Required task 1 =>
Reproduce everything in the email exchange from "On Fri, Nov" down to "as their conclusion.", substituting "dense" for "sparse".

On Fri, Nov 21, 2008 at 4:54 PM, Vladimir Nesov <[EMAIL PROTECTED]> wrote:
> On Sat, Nov 22, 2008 at 12:30 AM, Richard Loosemore <[EMAIL PROTECTED]> wrote:
>>
>> They want some kind of mixture of "sparse" and "multiply redundant" and "not
>> distributed".  The whole point of what we wrote was that there is no
>> consistent interpretation of what they tried to give as their conclusion.
>>  If you think there is, bring it out and put it side by side with what we
>> said.
>>
>
> There is always a consistent interpretation that drops their
> interpretation altogether and leaves the data. I don't see their
> interpretation as strongly asserting anything. They are just saying
> the same thing in a different language you don't like or consider
> meaningless, but it's a question of definitions and style, not
> essence, as long as the audience of the paper doesn't get confused.
>
> --
> Vladimir Nesov
> [EMAIL PROTECTED]
> http://causalityrelay.wordpress.com/


Yes, neuroscientists rarely try to give a coherent cognitive-level
theory ... that is not their job.

Records excerpted from a collection =>
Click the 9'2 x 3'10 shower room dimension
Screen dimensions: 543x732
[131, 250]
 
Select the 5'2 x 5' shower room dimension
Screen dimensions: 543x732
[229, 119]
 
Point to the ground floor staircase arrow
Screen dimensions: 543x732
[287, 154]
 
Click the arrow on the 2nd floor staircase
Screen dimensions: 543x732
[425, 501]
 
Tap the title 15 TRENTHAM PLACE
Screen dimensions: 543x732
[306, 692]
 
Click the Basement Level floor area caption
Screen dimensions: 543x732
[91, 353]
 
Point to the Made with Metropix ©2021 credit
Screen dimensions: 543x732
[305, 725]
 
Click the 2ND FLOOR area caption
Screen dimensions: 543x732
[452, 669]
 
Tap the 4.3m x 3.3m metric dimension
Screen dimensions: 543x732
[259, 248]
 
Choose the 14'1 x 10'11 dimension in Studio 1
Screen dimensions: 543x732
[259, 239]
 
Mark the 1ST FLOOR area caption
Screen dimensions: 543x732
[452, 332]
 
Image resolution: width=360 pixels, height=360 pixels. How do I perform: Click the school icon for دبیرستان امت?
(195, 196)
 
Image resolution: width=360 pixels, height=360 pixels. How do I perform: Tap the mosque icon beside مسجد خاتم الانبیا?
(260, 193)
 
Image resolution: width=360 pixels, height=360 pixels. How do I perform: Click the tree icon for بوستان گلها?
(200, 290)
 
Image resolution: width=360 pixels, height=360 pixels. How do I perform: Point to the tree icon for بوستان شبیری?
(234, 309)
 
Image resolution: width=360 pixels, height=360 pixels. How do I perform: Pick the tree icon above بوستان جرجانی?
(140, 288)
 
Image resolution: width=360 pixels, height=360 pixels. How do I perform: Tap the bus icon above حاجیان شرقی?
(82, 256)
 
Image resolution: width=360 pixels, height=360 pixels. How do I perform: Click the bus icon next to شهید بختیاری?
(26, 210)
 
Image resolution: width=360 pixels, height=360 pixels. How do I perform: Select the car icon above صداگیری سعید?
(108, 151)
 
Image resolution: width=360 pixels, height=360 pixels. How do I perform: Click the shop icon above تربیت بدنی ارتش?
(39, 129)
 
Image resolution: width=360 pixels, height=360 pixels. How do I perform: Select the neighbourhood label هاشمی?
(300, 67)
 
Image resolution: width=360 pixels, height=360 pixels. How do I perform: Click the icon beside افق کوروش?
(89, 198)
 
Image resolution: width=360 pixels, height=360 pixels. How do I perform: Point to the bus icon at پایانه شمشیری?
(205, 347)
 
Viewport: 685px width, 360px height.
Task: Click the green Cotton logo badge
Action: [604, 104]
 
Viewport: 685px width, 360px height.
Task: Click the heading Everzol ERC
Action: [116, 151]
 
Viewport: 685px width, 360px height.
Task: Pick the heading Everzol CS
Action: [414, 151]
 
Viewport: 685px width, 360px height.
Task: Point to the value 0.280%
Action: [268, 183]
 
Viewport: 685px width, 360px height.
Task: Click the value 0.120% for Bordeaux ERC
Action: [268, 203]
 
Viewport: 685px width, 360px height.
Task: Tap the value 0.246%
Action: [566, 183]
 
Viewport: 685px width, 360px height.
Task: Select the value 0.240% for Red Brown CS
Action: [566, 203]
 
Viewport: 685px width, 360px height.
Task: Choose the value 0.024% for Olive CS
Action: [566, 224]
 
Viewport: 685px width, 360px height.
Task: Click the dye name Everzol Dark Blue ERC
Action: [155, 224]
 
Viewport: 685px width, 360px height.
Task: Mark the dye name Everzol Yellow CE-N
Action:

Required task 2 =>
Collect every line of the records that contains the string "Select".

Task result 1 =>
On Fri, Nov 21, 2008 at 4:54 PM, Vladimir Nesov <[EMAIL PROTECTED]> wrote:
> On Sat, Nov 22, 2008 at 12:30 AM, Richard Loosemore <[EMAIL PROTECTED]> wrote:
>>
>> They want some kind of mixture of "dense" and "multiply redundant" and "not
>> distributed".  The whole point of what we wrote was that there is no
>> consistent interpretation of what they tried to give as their conclusion.

Task result 2 =>
Select the 5'2 x 5' shower room dimension
Image resolution: width=360 pixels, height=360 pixels. How do I perform: Select the car icon above صداگیری سعید?
Image resolution: width=360 pixels, height=360 pixels. How do I perform: Select the neighbourhood label هاشمی?
Task: Select the value 0.240% for Red Brown CS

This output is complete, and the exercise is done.